This is problem set #2, in which we hope you will practice the visualization package ggplot2, as well as hone your knowledge of the packages tidyr and dplyr.
Sklar et al. (2012) claims evidence for unconscious arithmetic processing. We’re going to do a reanalysis of their Experiment 6, which is the primary piece of evidence for that claim. The data are generously contributed by Asael Sklar.
First let’s set up a few preliminaries.
library(tidyverse)
## Loading tidyverse: ggplot2
## Loading tidyverse: tibble
## Loading tidyverse: tidyr
## Loading tidyverse: readr
## Loading tidyverse: purrr
## Loading tidyverse: dplyr
## Conflicts with tidy packages ----------------------------------------------
## filter(): dplyr, stats
## lag(): dplyr, stats
library(lme4)
## Loading required package: Matrix
##
## Attaching package: 'Matrix'
## The following object is masked from 'package:tidyr':
##
## expand
sem <- function(x) {sd(x, na.rm=TRUE) / sqrt(length(x))}
ci95 <- function(x) {sem(x) * 1.96}
First read in two data files and subject info. A and B refer to different trial order counterbalances.
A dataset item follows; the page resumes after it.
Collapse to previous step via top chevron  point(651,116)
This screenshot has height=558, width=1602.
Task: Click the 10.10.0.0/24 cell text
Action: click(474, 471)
subinfo <- read.csv("http://langcog.stanford.edu/sklar_expt6_subinfo_corrected.csv")
d.a <- read.csv("http://langcog.stanford.edu/sklar_expt6a_corrected.csv")
d.b <- read.csv("http://langcog.stanford.edu/sklar_expt6b_corrected.csv")
Gather, tidy iris
Gather these datasets into long form and get rid of the Xs in the headers.
d.a.long <- d.a %>%
gather(subid,RT,starts_with("X")) %>%
mutate(subid=as.numeric(gsub("X", "",subid)))
d.b.long <- d.b %>%
gather(subid,RT, starts_with("X")) %>%
mutate(subid=as.numeric(gsub("X", "",subid)))
Bind these together. Check out bind_rows.
d <- bind_rows(d.a.long,d.b.long)
Merge these with subject info. You will need to look into merge and its relatives, left_ and right_join. Call this dataframe d, by convention.
d <- d %>%
left_join(subinfo)
## Joining, by = "subid"
Clean up the factor structure.
d$presentation.time <- factor(d$presentation.time)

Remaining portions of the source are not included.